*TASK DESCRIPTION*: Pick out every line of the listing below that contains the string "should", treating uppercase and lowercase as different.

*DATA ENTRIES*:
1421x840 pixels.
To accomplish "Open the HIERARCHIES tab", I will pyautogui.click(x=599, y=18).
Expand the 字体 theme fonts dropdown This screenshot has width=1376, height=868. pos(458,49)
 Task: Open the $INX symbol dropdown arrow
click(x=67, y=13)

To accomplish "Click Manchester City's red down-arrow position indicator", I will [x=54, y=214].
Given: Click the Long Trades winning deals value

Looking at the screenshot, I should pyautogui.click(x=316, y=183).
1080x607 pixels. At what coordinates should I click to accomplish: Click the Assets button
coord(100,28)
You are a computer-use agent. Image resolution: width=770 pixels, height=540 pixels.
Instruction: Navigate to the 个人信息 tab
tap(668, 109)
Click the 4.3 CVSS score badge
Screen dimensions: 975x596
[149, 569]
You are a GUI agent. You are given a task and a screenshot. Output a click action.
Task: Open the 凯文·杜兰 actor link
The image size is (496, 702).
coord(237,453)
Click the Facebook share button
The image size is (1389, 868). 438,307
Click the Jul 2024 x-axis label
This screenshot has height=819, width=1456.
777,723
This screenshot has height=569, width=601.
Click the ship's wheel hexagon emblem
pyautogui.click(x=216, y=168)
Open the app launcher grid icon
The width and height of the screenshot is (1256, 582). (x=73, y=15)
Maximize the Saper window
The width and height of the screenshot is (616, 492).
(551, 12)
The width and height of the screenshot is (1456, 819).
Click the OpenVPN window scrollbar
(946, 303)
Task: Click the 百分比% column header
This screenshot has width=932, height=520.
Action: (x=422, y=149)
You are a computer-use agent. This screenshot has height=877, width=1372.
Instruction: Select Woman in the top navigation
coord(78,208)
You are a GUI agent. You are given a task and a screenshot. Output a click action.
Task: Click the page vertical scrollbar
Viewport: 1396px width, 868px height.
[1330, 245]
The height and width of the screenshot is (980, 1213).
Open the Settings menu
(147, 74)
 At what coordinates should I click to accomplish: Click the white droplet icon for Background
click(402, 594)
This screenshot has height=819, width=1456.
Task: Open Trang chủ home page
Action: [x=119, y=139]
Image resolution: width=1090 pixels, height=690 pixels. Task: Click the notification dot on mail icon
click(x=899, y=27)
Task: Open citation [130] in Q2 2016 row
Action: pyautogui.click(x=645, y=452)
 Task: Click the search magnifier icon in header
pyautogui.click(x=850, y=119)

*TASK RESPONSE*:
Looking at the screenshot, I should pyautogui.click(x=316, y=183).
1080x607 pixels. At what coordinates should I click to accomplish: Click the Assets button
 At what coordinates should I click to accomplish: Click the white droplet icon for Background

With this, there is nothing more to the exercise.